On June 14, when Ireland’s ruling conservative Fine Gael Party chose Leo Varadkar as the youngest taoiseach (prime minister) in the history of the state—also the first to have a South Asian immigrant parent and to be openly gay—the new leader joked that he attends the same Pilates class as Gerry Adams, current member of the Dáil (Parliament) and former guerrilla strategist and political prisoner in the Northern Irish civil war.
Varadkar described his workout colleague as more gifted at Pilates than he, and ascribed that fact to Adams’s “greater experience of being in a tight squeeze.” This is certainly true: While the hardscrabble Adams was negotiating the end of three decades of British army tanks in Belfast neighborhoods, the elegant Varadkar, a 38-year-old Dublin doctor’s son and an MD himself, was enjoying the kind of upbringing in which his intelligence and self-discipline could flourish in expensive private schools before he launched his double-track career of medicine and politics during the cash-rich years of the Celtic Tiger.

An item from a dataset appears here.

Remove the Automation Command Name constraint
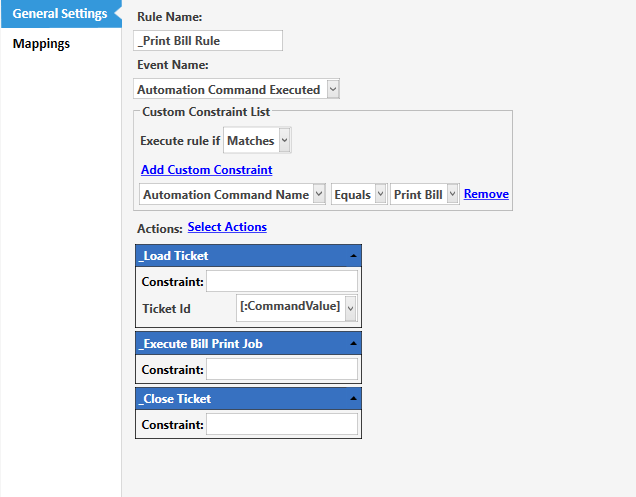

Before his latest triumph, Varadkar had served a decade in the Dáil, where he was named to three ministerial positions with portfolios in health and social protection as well as transport, tourism, and sport. “Without opportunity,” declared the newly minted head of government, “there is no hope and there can be no progress.” He humbly quoted poet Seamus Heaney’s advice that “public leaders must swear to uphold unwritten law and weep to atone for their presumption to hold office.”

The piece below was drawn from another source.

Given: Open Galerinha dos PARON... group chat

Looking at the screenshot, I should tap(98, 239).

Over his 10-year career in politics, the closest Varadkar has come to weeping atonement is a skill at looking sincerely moved when confronted with the facts about traumatized fellow citizens, particularly those made homeless or jobless by the consequences of Ireland’s 2008 economic cataclysm. As with Bill Clinton’s 1992 “I feel your pain” arias, Varadkar can deploy both empathic words and dog whistles, nimbly shifting from his compassion-face to declarations that he supports people “who get up in the morning” rather than those he claims live in an ”entitlement culture.”
Varadkar’s inaugural speech also announced that “the government I lead will be one of the new European center.” Here the word “European” deftly underscores the Irish nation’s secure membership in the European Union, that entity that former US senator and special envoy for Northern Ireland George Mitchell once called “the most successful peace process in history.” The word “center” might evoke a sense of equilibrium for a country spooked by Trumpist upheaval to its west and Brexit chaos to its east. Varadkar clearly intended to engender thoughts of middle-steering, straight-talking boy wonders like France’s Emmanuel Macron and himself as representing, by their lithe and lively presences, a course correction away from both the groggy lifers of Western Europe’s political establishments and the authoritarian nationalists in power farther east.

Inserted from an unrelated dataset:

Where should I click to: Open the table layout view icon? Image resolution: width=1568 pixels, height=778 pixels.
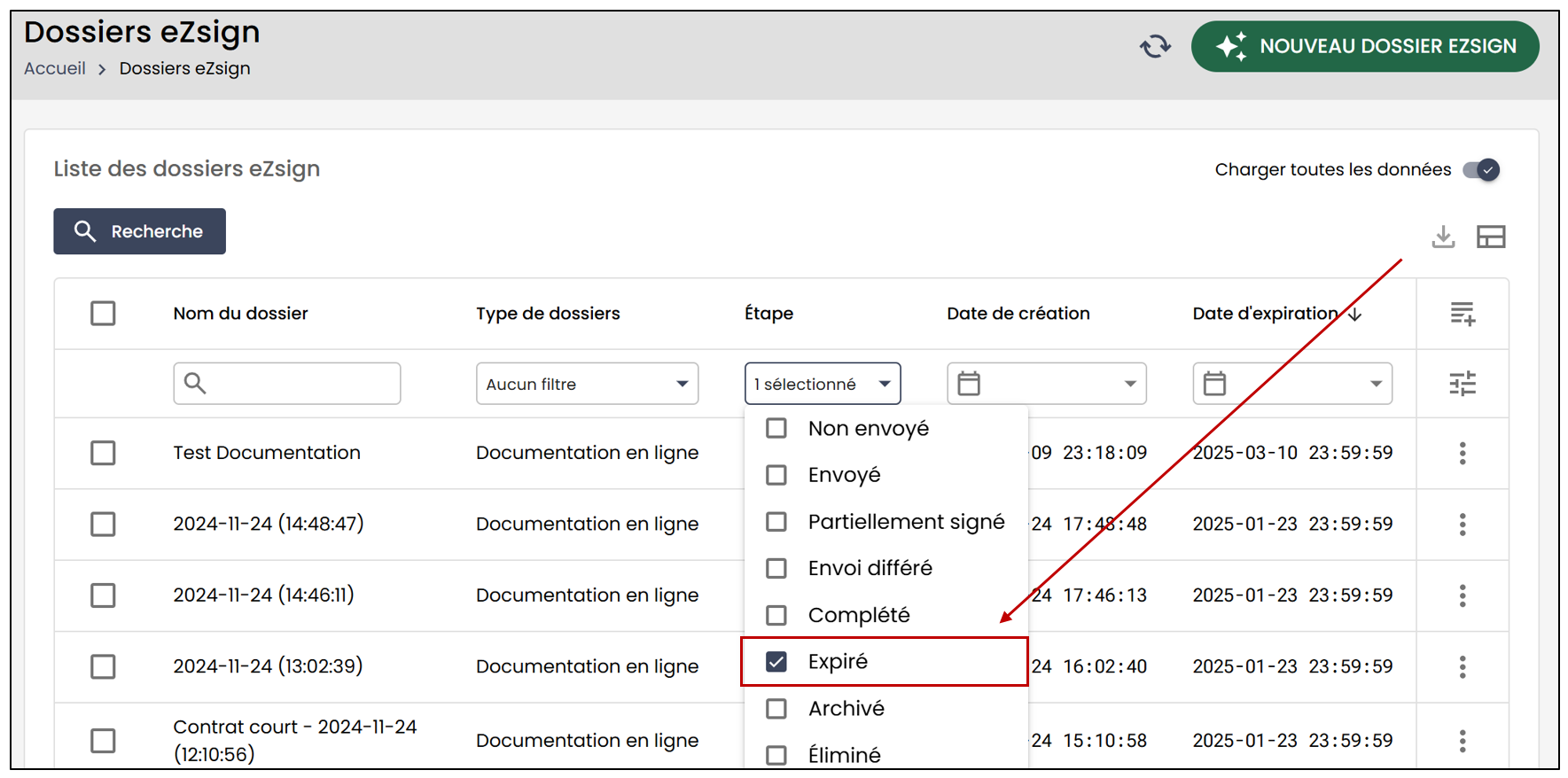(1491, 237)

In fact, Ireland can assign much of the blame for its present financial trauma to those Eurocrats who, led by Angela Merkel, insisted on a grim reckoning after Ireland’s 2008 banking crisis, in which the average Irish family lost half its financial assets and unemployment rose faster than in any other European country. Instead of providing debt relief, the technocrats of the European Commission, the European Central Bank, and the International Monetary Fund imposed years of austerity budgets, which have left Ireland with a massive loss of affordable housing units, gutted health-care budgets, and imposed credit payments that eat up 18 percent of the country’s tax revenues.
Varadkar’s Fine Gael party offers barely more than a continuation of this corporal punishment of the body politic: little in the way of practical solution for the housing crisis, and no changes in the disturbingly low corporate tax rates. And for someone who’s a doctor and a former health minister, Varadkar betrays a dumbfounding lack of engagement with the minute particulars of the country’s crisis in medical coverage and hospital services. Journalist Fintan O’Toole describes Varadkar’s “tendency to talk about political issues, even ones within his own remit, as if he were commenting from the outside on abstract propositions.”
Though he’s long played the affable lad who credits rugged-individual goal-setting as the key to his success, Varadkar’s inaugural speech acknowledged the crucial job one’s fellow citizens do in creating opportunity. Two years earlier, a grassroots movement provoked a referendum that made Ireland the first country in the world to legalize gay marriage. Without that momentous event, he said, he could only have considered the office of taoiseach as “beyond my reach—at least if I chose to be myself.” Varadkar’s new government should march boldly away from Fine Gael’s fainthearted tweaks to the status quo, and toward the audacity of that people’s movement that so radically altered his own sense of the possible.